■ GOAL:
Find each line below that contains the word "screenshot", and copy those lines.

■ DATA LINES:
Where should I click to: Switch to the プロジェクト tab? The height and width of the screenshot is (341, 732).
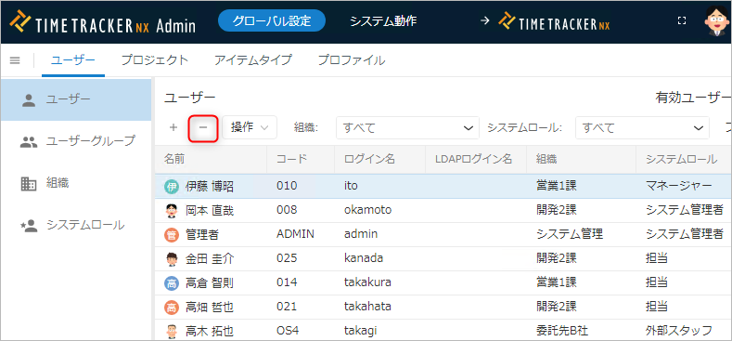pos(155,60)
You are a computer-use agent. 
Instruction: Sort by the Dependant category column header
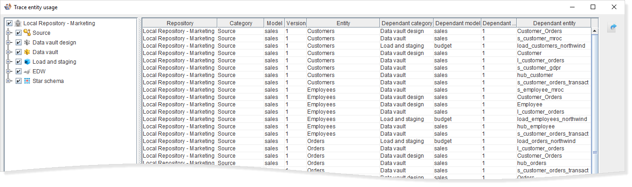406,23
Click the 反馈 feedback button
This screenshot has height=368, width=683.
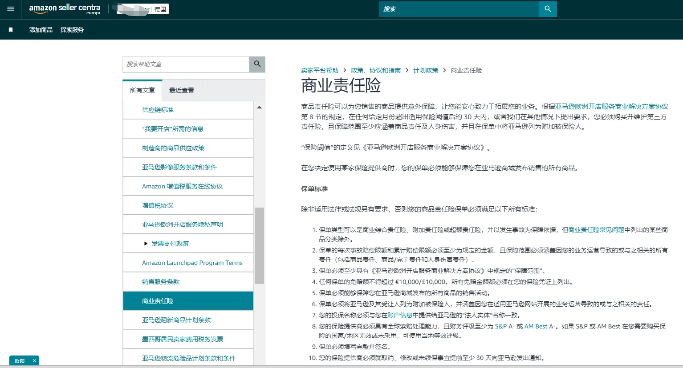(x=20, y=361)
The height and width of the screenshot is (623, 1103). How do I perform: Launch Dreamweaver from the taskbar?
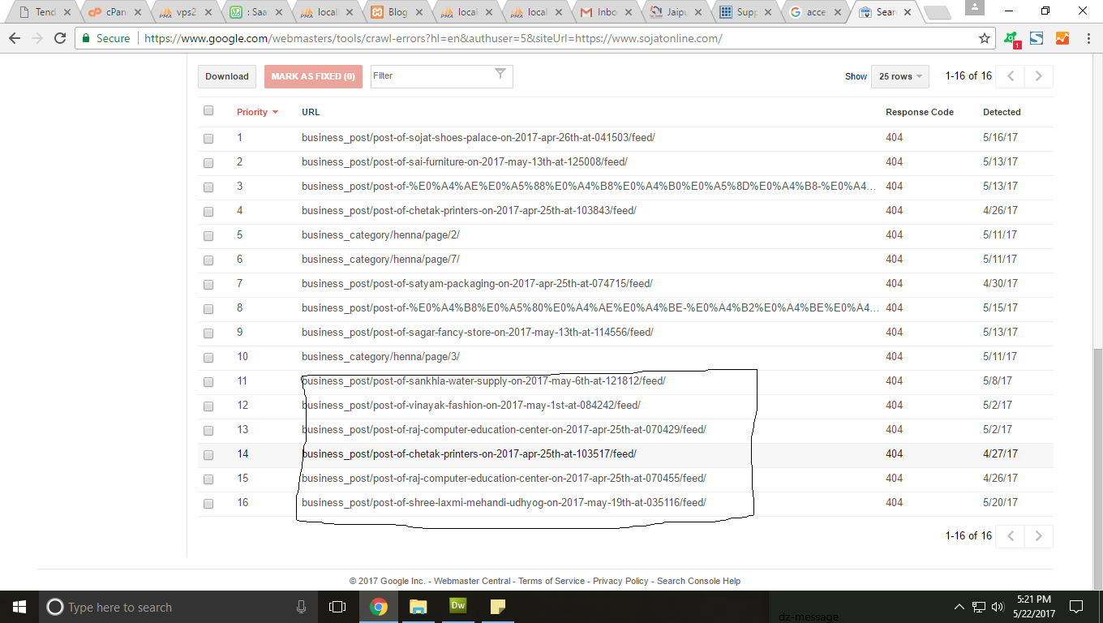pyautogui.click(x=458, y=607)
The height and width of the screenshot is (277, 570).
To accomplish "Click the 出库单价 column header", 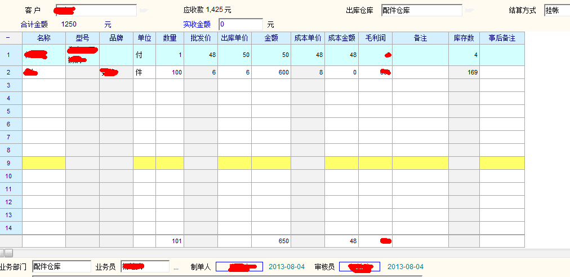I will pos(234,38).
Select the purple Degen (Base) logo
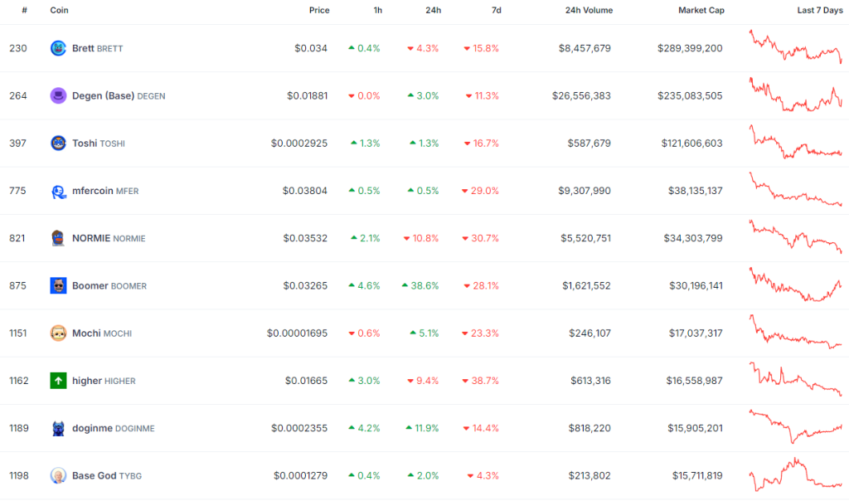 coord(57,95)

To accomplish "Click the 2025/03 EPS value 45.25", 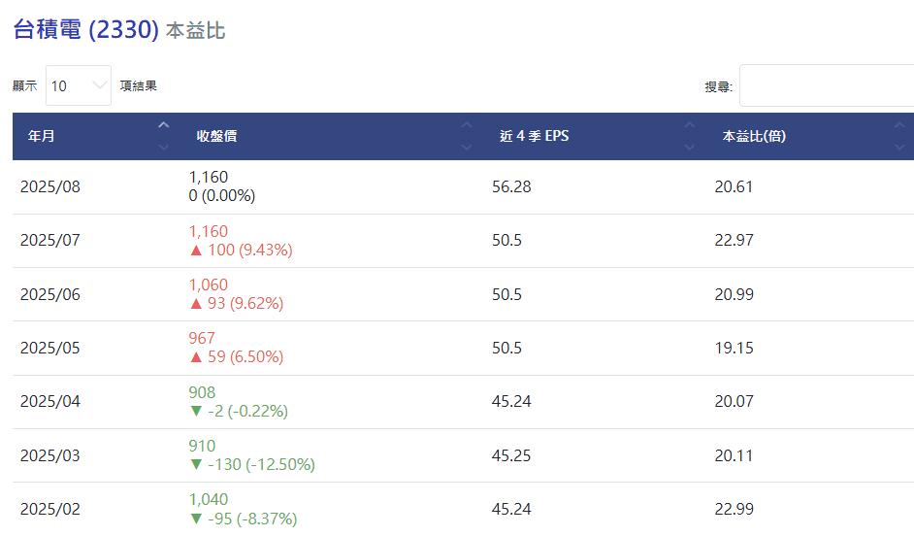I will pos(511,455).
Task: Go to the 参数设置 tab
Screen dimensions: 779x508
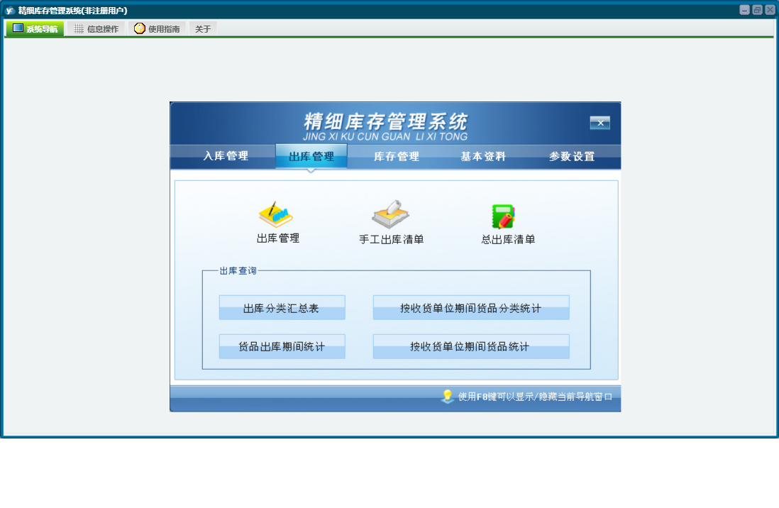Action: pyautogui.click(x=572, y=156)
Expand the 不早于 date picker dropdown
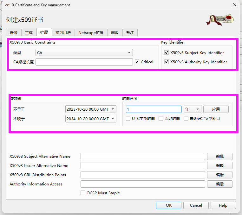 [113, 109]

--

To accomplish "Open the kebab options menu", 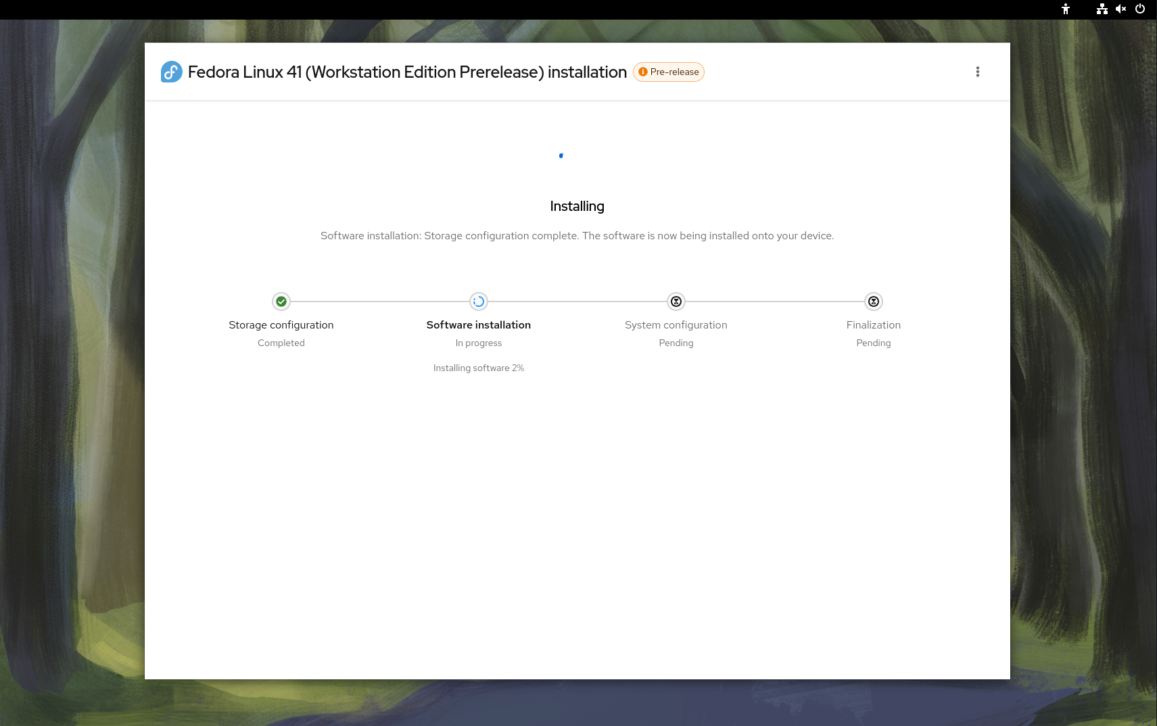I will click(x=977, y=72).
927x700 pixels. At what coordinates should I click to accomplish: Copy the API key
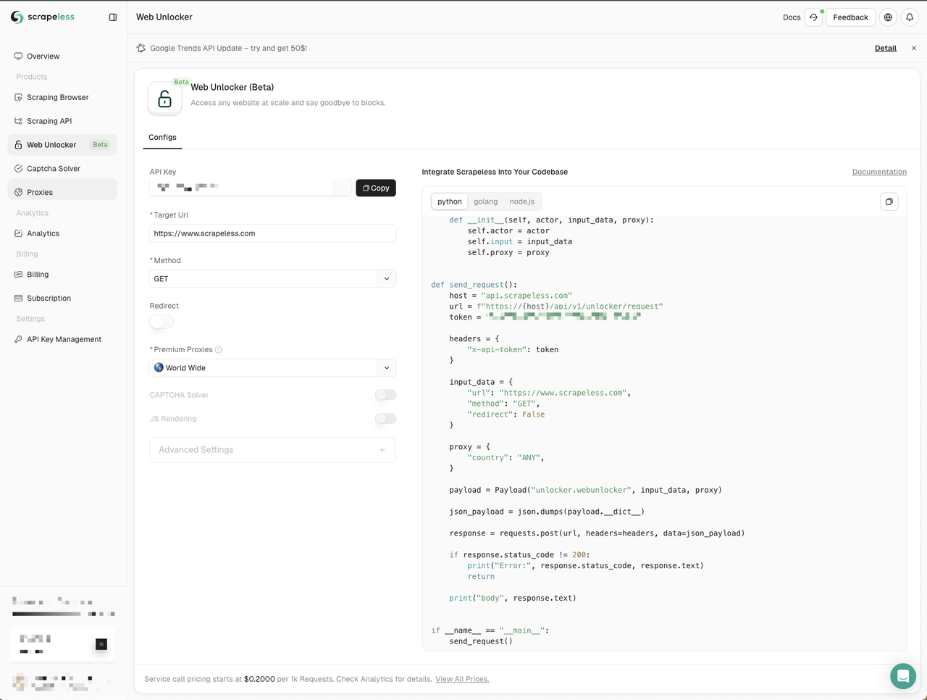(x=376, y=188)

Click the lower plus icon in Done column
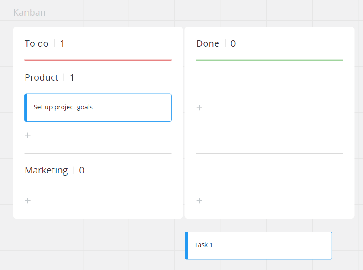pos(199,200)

---

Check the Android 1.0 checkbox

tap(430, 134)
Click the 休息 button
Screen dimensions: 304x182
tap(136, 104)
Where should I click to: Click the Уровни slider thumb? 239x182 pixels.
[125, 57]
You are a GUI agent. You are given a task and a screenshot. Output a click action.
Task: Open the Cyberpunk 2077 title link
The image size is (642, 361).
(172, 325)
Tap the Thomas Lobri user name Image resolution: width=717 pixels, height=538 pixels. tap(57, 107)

■ OUTPUT:
Where should I click to: Switch to the プロジェクト tab? The height and width of the screenshot is (341, 732).
This screenshot has height=368, width=683.
The height and width of the screenshot is (623, 1103). How do I perform: Launch Dreamweaver from the taskbar?
The height and width of the screenshot is (277, 570).
You are a GUI agent. You are given a task and a screenshot. Output a click action.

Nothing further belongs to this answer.